- ABOUT THIS TASK -
For each line of the data that includes the word "Expand", copy the line.
··· DATA ···
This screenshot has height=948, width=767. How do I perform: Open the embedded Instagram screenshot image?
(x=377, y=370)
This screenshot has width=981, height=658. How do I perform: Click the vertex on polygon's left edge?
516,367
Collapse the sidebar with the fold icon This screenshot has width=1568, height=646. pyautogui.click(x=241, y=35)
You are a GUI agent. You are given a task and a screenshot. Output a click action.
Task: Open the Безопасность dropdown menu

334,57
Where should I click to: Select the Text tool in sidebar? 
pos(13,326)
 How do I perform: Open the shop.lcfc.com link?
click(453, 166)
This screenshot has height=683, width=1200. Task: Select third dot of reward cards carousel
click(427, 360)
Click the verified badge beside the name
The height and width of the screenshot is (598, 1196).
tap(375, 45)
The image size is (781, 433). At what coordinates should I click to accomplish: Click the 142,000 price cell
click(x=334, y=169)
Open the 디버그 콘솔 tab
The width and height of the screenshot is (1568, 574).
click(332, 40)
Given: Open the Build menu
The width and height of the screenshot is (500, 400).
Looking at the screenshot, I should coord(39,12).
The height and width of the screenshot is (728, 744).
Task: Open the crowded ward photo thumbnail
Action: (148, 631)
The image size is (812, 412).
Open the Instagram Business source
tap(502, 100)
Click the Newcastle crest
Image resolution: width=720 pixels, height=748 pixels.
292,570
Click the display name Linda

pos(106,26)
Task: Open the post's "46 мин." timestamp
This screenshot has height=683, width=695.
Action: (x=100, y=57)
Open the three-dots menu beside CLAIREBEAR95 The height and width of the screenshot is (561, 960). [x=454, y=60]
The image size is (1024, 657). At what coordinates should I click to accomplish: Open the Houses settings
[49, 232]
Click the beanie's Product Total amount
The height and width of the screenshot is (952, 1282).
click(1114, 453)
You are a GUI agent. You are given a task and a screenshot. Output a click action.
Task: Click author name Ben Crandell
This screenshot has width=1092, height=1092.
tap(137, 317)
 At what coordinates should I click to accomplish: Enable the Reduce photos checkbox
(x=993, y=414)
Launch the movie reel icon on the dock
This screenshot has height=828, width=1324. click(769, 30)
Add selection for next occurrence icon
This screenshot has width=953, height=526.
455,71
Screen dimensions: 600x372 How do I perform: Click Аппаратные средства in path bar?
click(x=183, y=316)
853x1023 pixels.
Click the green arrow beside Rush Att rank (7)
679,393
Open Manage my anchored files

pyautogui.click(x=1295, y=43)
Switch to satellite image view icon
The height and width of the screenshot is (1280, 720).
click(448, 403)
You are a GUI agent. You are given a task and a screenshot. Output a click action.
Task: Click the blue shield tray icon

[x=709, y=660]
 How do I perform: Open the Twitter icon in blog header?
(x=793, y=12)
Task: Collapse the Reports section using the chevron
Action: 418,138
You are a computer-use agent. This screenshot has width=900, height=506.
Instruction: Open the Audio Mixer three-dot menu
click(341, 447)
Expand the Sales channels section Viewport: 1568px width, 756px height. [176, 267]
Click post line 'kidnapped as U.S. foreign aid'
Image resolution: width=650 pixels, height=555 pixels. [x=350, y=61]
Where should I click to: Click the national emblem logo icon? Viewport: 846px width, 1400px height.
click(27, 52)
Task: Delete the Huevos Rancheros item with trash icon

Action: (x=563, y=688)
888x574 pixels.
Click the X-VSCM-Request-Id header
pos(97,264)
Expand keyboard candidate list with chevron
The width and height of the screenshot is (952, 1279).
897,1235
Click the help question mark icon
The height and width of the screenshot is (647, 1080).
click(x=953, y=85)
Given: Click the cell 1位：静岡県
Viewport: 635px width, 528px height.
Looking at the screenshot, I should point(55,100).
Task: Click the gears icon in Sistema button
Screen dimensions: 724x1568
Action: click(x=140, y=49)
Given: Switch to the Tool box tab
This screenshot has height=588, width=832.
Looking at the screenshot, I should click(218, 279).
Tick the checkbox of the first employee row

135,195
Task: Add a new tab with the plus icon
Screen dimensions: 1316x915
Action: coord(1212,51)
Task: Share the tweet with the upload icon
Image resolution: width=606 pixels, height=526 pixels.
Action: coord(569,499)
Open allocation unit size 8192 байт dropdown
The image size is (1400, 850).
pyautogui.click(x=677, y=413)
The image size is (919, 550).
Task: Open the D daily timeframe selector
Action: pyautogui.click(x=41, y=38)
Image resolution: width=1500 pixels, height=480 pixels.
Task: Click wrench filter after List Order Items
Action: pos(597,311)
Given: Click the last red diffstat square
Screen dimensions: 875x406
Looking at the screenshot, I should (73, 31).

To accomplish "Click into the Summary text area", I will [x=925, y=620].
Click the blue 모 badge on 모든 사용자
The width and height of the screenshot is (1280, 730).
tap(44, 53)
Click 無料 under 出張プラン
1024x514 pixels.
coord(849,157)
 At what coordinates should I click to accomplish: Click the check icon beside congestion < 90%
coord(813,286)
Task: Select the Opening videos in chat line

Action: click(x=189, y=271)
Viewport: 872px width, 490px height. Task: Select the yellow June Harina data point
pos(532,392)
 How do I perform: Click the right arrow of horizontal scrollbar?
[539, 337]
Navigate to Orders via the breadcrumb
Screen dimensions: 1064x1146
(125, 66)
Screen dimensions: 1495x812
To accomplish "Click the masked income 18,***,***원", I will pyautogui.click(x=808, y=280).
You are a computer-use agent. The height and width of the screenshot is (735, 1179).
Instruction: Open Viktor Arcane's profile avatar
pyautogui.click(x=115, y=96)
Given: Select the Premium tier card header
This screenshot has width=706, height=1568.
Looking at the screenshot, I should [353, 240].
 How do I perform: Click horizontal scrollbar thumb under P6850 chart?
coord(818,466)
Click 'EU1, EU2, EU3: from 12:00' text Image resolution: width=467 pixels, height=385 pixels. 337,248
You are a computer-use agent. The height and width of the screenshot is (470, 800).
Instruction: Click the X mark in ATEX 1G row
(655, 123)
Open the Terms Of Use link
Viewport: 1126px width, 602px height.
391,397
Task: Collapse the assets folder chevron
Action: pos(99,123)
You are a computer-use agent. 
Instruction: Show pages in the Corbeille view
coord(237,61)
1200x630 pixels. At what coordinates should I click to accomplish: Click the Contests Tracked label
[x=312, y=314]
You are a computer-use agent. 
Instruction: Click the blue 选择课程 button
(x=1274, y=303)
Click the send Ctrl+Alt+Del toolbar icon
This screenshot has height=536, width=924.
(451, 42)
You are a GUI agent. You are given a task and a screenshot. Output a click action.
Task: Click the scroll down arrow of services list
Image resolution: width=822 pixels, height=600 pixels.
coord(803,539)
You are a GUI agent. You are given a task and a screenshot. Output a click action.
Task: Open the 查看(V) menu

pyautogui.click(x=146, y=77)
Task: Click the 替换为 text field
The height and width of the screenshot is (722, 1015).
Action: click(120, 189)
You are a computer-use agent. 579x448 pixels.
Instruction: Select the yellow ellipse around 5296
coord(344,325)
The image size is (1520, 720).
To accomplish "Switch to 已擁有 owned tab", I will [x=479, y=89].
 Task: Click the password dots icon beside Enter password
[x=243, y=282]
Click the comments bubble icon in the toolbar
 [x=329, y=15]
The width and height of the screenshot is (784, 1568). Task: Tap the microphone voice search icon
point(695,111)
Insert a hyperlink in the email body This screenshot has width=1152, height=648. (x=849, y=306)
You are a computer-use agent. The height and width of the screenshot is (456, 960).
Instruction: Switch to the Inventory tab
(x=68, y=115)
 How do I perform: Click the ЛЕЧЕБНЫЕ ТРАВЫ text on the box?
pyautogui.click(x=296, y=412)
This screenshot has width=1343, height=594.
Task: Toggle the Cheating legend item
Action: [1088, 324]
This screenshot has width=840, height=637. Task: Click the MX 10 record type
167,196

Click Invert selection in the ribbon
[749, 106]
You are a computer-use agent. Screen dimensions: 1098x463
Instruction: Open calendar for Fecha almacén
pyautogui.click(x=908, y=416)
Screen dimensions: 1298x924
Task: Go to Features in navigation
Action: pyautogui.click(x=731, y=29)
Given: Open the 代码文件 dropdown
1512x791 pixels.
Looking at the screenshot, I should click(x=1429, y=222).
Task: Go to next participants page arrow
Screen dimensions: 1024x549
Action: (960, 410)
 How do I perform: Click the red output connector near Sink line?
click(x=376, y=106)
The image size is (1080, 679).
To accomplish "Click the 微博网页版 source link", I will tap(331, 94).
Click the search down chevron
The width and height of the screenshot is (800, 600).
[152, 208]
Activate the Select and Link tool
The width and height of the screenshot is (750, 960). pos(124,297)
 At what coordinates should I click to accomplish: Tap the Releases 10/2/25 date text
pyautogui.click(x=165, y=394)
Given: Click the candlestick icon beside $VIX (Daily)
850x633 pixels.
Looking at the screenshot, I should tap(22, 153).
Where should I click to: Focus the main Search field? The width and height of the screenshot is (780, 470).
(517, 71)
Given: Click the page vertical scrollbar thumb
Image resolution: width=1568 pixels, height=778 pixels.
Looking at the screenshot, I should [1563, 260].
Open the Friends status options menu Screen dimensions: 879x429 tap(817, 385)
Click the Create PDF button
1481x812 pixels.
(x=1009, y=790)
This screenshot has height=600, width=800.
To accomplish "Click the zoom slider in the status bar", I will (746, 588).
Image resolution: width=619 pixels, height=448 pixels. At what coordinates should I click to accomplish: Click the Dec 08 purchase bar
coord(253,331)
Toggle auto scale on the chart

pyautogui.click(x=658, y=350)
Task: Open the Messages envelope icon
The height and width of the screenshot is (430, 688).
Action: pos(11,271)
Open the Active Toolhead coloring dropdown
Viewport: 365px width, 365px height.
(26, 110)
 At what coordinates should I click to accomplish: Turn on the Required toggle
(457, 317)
···
- YOUR SOLUTION -
Expand the Sales channels section Viewport: 1568px width, 756px height. [176, 267]
Expand keyboard candidate list with chevron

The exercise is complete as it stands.